TASK GOAL
All pictures are to be excluded when the data below is output verbatim.

DATA PROVIDED
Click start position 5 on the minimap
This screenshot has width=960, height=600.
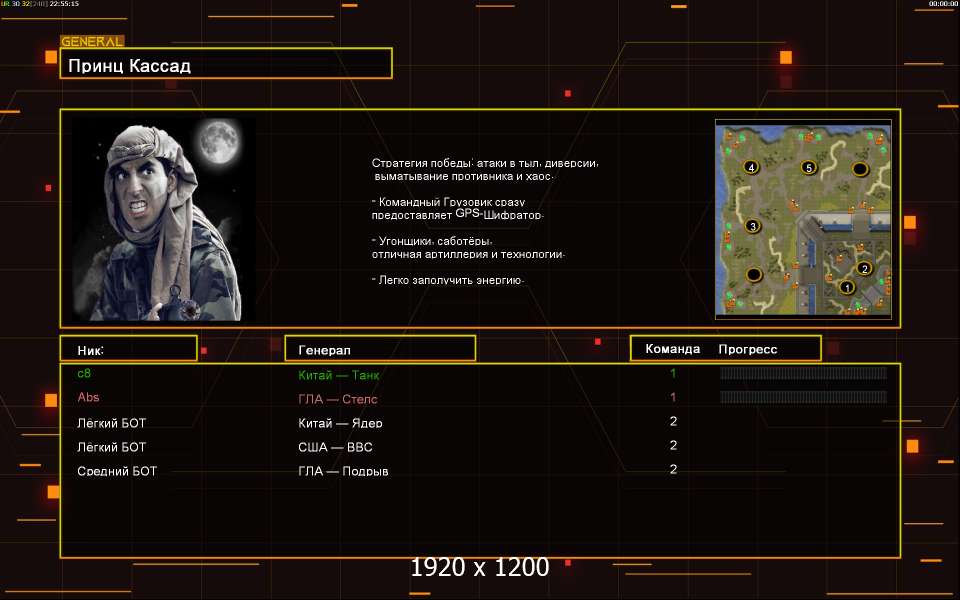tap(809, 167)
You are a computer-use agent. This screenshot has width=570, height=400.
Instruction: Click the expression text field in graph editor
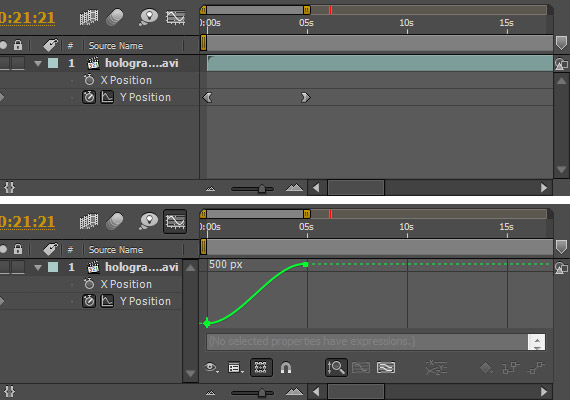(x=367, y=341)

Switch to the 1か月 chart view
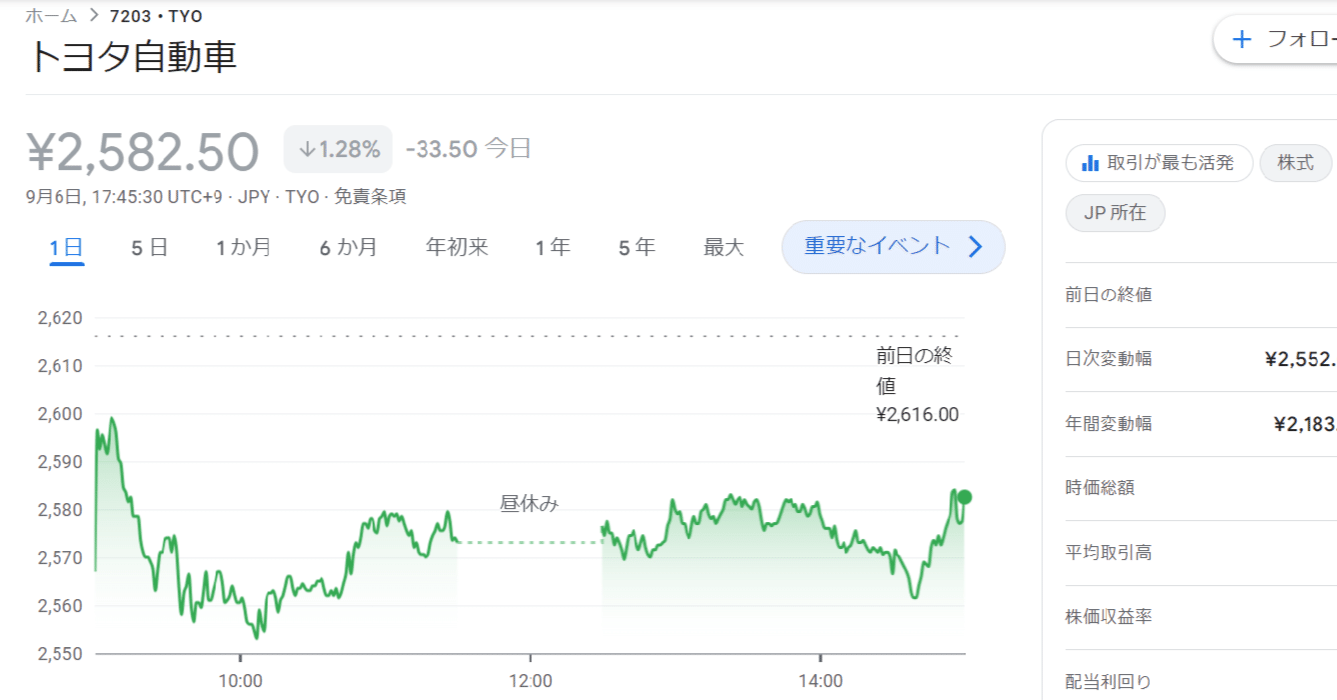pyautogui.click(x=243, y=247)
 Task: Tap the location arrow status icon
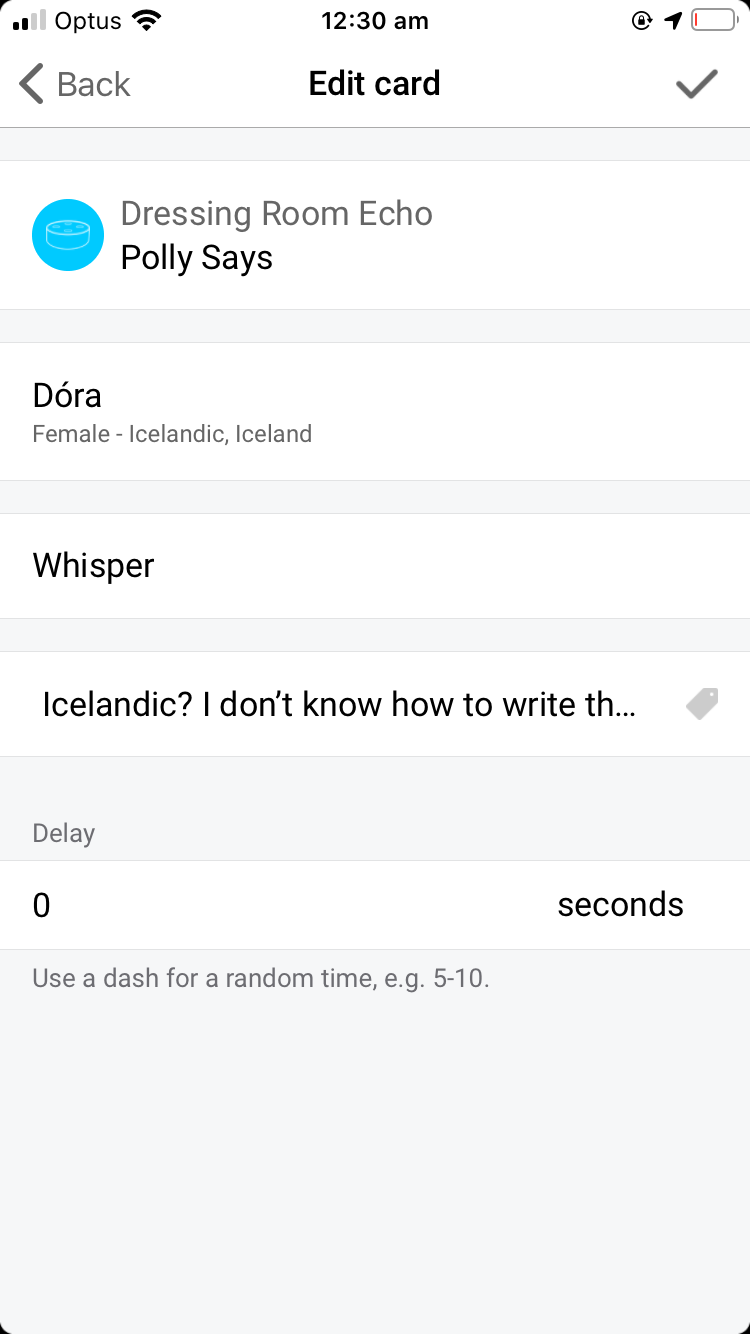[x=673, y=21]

RESPONSE AREA
Click start position 5 on the minimap
This screenshot has width=960, height=600.
tap(809, 167)
You are a computer-use agent. This screenshot has width=570, height=400.
Instruction: Click the expression text field in graph editor
(x=367, y=341)

Switch to the 1か月 chart view
pyautogui.click(x=243, y=247)
 Task: Tap the location arrow status icon
[x=673, y=21]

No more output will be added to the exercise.